Fagin is manager of the Foundations of Computer Science group at the IBM Almaden Research Center, and is a member of the IBM Academy of Technology. He received his B.A. in mathematics from Dartmouth College, and his PhD in mathematics from the University of California at Berkeley. He is a Fellow of AAAS, ACM, and IEEE.

Garcia-Luna-Aceves received a BS in electrical engineering from the Universidad Iberoamericana in Mexico City in 1977, and an MS and PhD in electrical engineering from the University of Hawaii at Manoa in 1980 and 1983, respectively. He holds the Jack Baskin Endowed Chair of Computer Engineering at the University of California, Santa Cruz, is chair of the Computer Engineering Department, and is a principal scientist at the Palo Alto Research Center. Prior to joining UCSC, he was a center director at SRI International. He has been a visiting professor at Sun Laboratories and a principal of protocol design at Nokia. His research focuses on computer communication.

Garcia-Luna-Aceves is a Fellow of IEEE, AAAS, and ACM, and is listed in “Marquis Who’s Who in America” and “Who's Who in The World.” He holds 35 US patents, has published three books, and more than 400 journal and conference papers, and has supervised more than 30 PhD dissertations.

Gehrke is a computer science professor at Cornell University. His research interests are in the areas of database systems, data mining, and data privacy. Gehrke has received a National Science Foundation Career Award, an Arthur P. Sloan Fellowship, an IBM Faculty Award, the Cornell College of Engineering James and Mary Tien Excellence in Teaching Award, the Cornell University Provost's Award for Distinguished Scholarship, a Faculty Development Award from the New York State Foundation for Science, Technology, and Innovation, and a Humboldt Research Award from the Alexander von Humboldt Foundation.

With Raghu Ramakrishnan, he co-authored the undergraduate textbook “Database Management Systems” (McGraw-Hill, 2002), used at universities all over the world. Gehrke is also an adjunct faculty member at the University of Tromsø in Norway, and he is a visiting researcher at the Max Planck Institute for Software Systems. From 2007 to 2008, he was chief scientist at FAST, a Microsoft subsidiary.

Zhang is a senior vice president, chief scientist, and director of research at Kingdee International Software Group. Prior to this position, he was a research staff member and program manager of application architectures and realization at IBM T.J. Watson Research Center, where he led the R&D of the custom solution engagement cloud. He was also the worldwide leader of IBM's SOMA Modeling Environment.

Zhang, editor-in-chief of IEEE Transactions on Services Computing, received an Outstanding Achievement Award from the World Academy of Sciences, and an Innovation Leadership Award from Chinese Institute of Electronics. He holds 40 patents and more than 20 pending patent applications. Zhang received his PhD in Pattern Recognition and Intelligent Control from Tsinghua University. He is an IEEE Fellow and an ACM Distinguished Scientist.

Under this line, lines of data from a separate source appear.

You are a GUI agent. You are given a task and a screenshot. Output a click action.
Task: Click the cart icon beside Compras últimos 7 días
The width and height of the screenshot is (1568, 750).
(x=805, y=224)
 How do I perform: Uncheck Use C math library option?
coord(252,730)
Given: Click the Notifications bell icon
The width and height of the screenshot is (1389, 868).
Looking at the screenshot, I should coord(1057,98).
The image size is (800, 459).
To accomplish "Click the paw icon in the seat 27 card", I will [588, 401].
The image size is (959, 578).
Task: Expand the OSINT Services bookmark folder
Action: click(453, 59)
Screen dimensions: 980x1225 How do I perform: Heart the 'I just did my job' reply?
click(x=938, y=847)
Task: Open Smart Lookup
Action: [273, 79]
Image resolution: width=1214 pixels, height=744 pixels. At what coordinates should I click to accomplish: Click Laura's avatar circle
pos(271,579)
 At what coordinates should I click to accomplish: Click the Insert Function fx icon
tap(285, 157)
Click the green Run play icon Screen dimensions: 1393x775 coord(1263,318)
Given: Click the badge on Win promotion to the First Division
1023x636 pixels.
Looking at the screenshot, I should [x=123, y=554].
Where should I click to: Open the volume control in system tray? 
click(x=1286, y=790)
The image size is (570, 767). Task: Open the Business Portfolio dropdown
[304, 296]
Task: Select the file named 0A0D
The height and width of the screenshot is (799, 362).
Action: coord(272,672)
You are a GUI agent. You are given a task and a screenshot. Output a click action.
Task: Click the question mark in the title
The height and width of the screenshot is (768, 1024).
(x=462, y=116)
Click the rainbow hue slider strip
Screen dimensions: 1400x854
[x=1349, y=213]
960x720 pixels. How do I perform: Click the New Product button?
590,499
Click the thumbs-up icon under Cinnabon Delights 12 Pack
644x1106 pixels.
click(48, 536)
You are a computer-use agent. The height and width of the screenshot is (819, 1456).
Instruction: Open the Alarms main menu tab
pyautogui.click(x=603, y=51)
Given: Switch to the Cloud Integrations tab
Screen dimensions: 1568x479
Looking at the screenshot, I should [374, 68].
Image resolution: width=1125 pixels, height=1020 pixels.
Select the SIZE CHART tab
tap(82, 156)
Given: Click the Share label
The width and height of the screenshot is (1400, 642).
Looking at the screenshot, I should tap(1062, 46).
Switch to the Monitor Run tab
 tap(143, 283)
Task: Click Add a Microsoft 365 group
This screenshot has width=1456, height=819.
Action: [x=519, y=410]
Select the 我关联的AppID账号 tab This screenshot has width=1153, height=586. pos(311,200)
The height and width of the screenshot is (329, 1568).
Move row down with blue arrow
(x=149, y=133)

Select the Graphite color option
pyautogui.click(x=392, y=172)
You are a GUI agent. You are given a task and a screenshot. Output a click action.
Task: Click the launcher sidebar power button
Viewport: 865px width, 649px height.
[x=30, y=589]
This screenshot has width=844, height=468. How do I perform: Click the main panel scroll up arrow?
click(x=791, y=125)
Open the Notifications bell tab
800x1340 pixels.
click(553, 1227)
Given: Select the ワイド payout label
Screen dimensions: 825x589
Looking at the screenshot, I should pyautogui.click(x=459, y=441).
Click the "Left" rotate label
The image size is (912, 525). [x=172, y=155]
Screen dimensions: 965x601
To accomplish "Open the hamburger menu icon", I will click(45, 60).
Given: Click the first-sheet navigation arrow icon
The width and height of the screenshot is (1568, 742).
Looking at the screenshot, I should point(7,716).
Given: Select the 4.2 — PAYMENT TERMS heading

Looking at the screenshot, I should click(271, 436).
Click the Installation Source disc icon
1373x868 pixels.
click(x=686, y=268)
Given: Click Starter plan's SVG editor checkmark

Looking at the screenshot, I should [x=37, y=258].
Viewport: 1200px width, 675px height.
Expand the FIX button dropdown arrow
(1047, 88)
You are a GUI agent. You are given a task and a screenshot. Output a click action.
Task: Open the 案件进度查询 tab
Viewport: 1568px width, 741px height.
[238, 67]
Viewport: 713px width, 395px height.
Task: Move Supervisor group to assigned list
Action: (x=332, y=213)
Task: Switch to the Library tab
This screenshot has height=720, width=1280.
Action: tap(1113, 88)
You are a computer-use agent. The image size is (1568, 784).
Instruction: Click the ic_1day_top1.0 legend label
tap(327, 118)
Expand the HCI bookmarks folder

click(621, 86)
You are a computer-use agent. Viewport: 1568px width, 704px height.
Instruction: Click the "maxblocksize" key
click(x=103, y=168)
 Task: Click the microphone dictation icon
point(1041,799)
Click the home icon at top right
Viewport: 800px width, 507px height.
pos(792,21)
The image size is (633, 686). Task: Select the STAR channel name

The awards will be handed out Wednesday, 25 May at a dinner held in the recipients' honor.

To be nominated for a Technical Achievement Award, the contributions must have been made in the past 10-15 years, and have significantly promoted technical progress in the field. The award consists of a certificate and $2,000 honorarium. The next nomination deadline is 15 October, 2011. For more information, visit http://www.computer.org/portal/web/awards/technicalachievement.

About the IEEE Computer Society

With nearly 85,000 members, the IEEE Computer Society is the world’s leading organization of computing professionals. Founded in 1946, and the largest of IEEE’s 38 societies, the Computer Society is dedicated to advancing the theory and application of computing and information technology. The Computer Society serves the information and career-development needs of today’s computing researchers and professionals with books, conferences, conference publications, magazines, online courses, software development certifications, standards, and technical journals. With about 40 percent of its members living and working outside the United States, the Computer Society fosters international communication, cooperation, and information exchange. Based in Washington, DC, the Computer Society operates offices in Tokyo and Los Alamitos, Calif.